Sabtu, 17 Mei 2014

Tingkatan-Tingkatan Pendekatan Diri Terhadap ALLAH

Cara Berkomunikasi Dengan Allah


            Cara berkomunikasi dengan Allah dilaksanakan dalam beberapa tingkatan yaitu: syari’at, thariqat, haqiqat, dan ma’rifat.
            Syari’at adalah cara pendekatan kepada Allah dengan mengerjakan amalan badaniyah (lahir) dari segala hukum. Seperti, sembahyang, puasa, zakat, haji, berjihad di jalan Allah, dan menuntut ilmu pengetahuan. Thariqat adalah pendekatan kepada Allah dengan menguatkan kegiatan batin, misalnya: mujahadah, dan riyadlah.
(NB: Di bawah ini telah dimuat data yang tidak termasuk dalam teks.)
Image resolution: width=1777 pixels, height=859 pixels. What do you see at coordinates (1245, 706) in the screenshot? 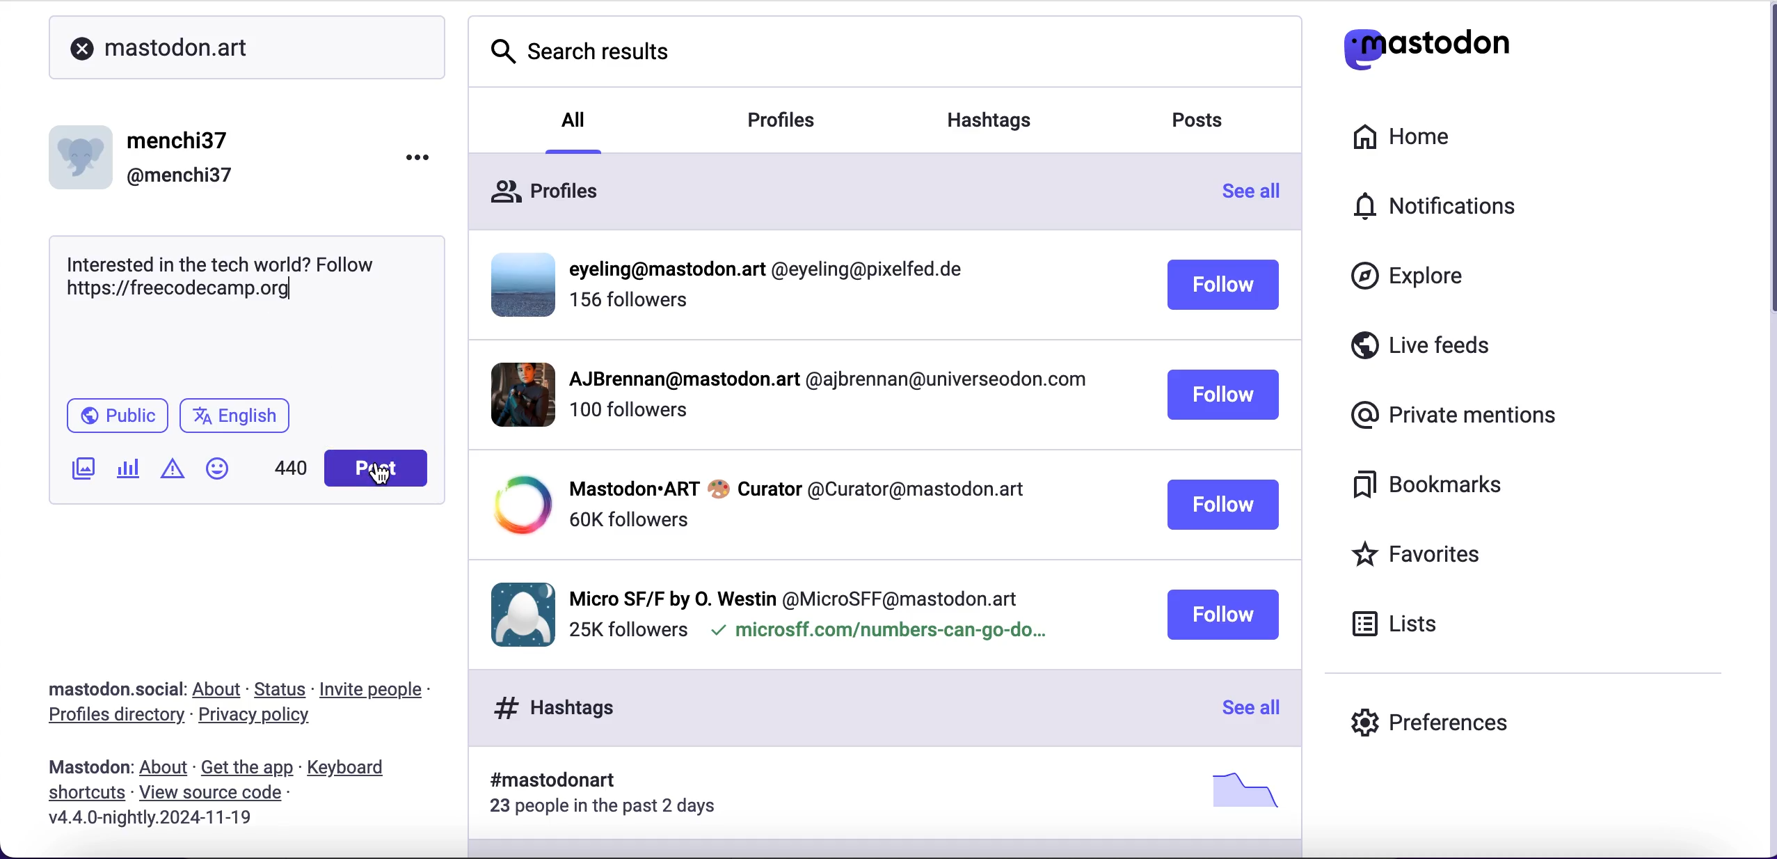
I see `see all` at bounding box center [1245, 706].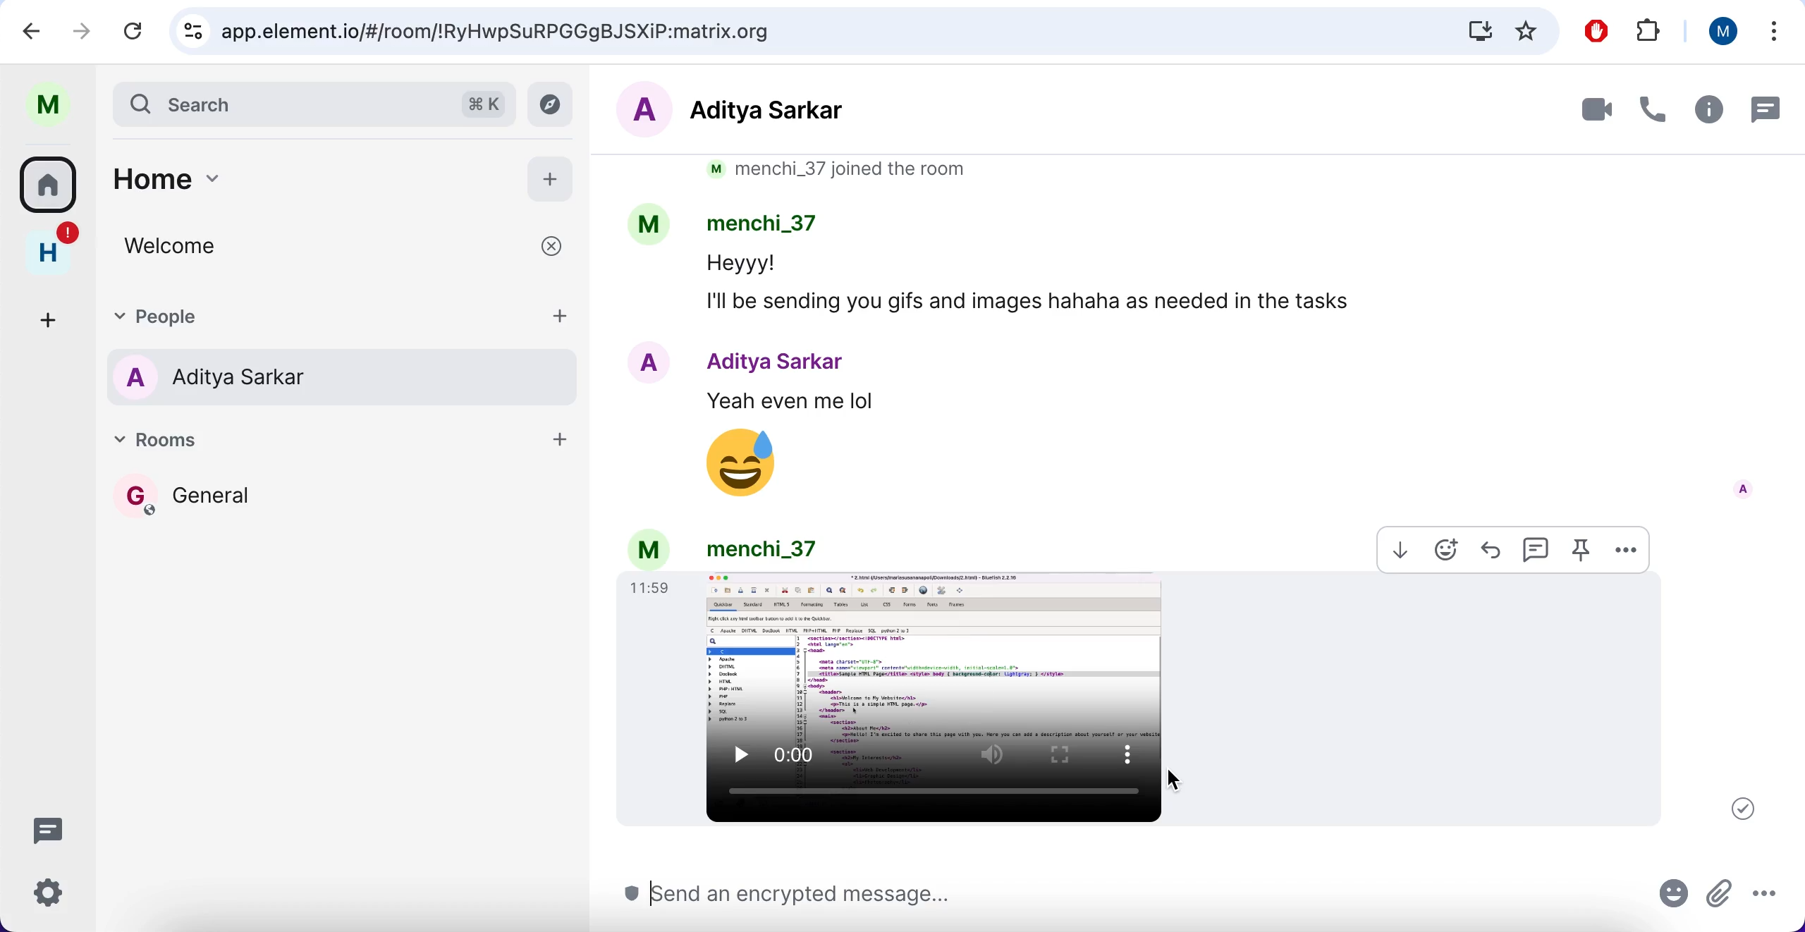  Describe the element at coordinates (1707, 109) in the screenshot. I see `information` at that location.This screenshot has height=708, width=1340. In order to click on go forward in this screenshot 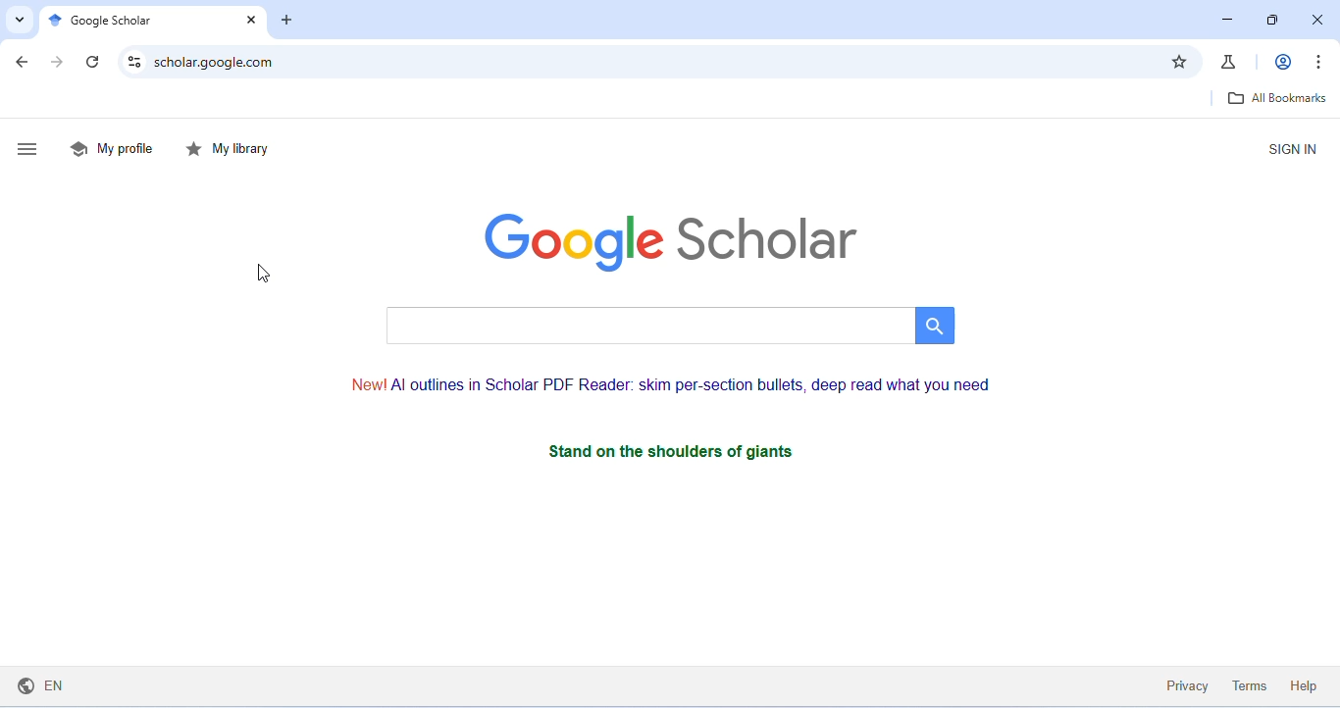, I will do `click(62, 64)`.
Cara ini untuk menempuh jalan agar manusia akhirnya mengenal dan merasakan adanya Tuhan. Cara yang lazim dilaksanakan untuk mengenal Tuhan adalah berdzikir. Haqiqat adalah proses pendekatan kepada Allah untuk menemukan kebenaran sejati. Hal ini bisa di cerna lewat sabda Nabi Muhammad SAW: “syariat itu perkataanku, thariqat itu perbuatanku, dan haqiqat itu adalah kelakuanku”. Sunah Nabi ini merupakan pelajaran yang digambarkan oleh Nabi yang sudah mengenal hakekat atau kebenaran mutlak, beliau berperilaku dan bertutur kata serta berbuat menurut ajaran yang diterimanya lewat wahyu AlQur’an. Ma’rifat adalah cara pendekatan untuk mengenal Allah atau awas terhadap Allah yang sebenar-benarnya Allah, tidak ada sesuatupun yang setara.
            Cara pendekatan tersebut dalam budaya jawa disebut sembah raga disejajarkan dengan syari’at, sembah kalbu disejajarkan dengan thareqat, sembah jiwa disejajarkan dengan hakekat Dan sembah rasa disejajarkan dengan ma’rifat. Pendekatan-pendekatan ini dilaksanakan dengan berbagai laku yang intinya semuanya untuk mencipakan hidup harmoni.
            Untuk menuju hidup harmoni manusia yang telah paham dan awas ilmu Allah akan bertindak sangat hati-hati, dan mengikuti hukum yang telah ditetapkan, karena manusia tersebut percaya bahwa baik buruk, beruntung celaka, akan terjadi akibat dari perbuatannya sendiri. Berikut ini kutipan tembangnya.
Dipun sami ambanting badanira, nyuda dhahar lan guling, darapon suda, nepsu kang ngambra-ambra, rerema ing tyas sireki, dadya sabarang, karyanira lestari. Ing pangawruh lair batin aja mamang, yen sira wus udani, mring sariranira, lamun ana kang murba, masesa ing ngalam kabirdadi sabarang, pakaryanira ugi. Bener luput ala becik lawan beja, cilaka mapan saking, ing badan priyangga, dudu saking wong liya, mulane den ngati-ati, saking dirgama, singgahana den eling
’Bekerjalah dengan membanting tulang, mengurangi makan dan minum, serta nafsu, yang merajalela, tenangkan hatimu, sehingga menyebabkan segala, perbuatanmu selamat.
Percayalah dengan pengetahuan lahir dan batinmu, kalau kamu benar-benar paham, terhadap dirimu, jika ada yang menguasaimu, menguasai alam semesta dan isinya, termasuk perbuatanmu.
Benar salah buruk baik dan keberuntungan, celaka itu semua berasal dari, dirimu sendiri, bukan dari orang lain, oleh karena itu berhati-hatilah, dari perbuatan jahat, jauhilah dan waspadalah.
            Apabila manusia memahami makna kutipan di atas dengan baik Dan mengaplikasikanya dalam kehidupan, insya Allah peradaban di bumi akan jauh dari kedengkian, tinggi hati, melepas tanggung jawab, dan suka meremehkan sesame makhluk. Tujuan inilah yang sebenarnya harus ditegakkan kembali apalagi di dunia pendidikan. Dengan terciptanya atmosfer yang seperti itu insya Allah generasi penerus bangsa ini mampu menciptakan ketertiban dunia, dan terwujud harapan memayu hayuning bawana.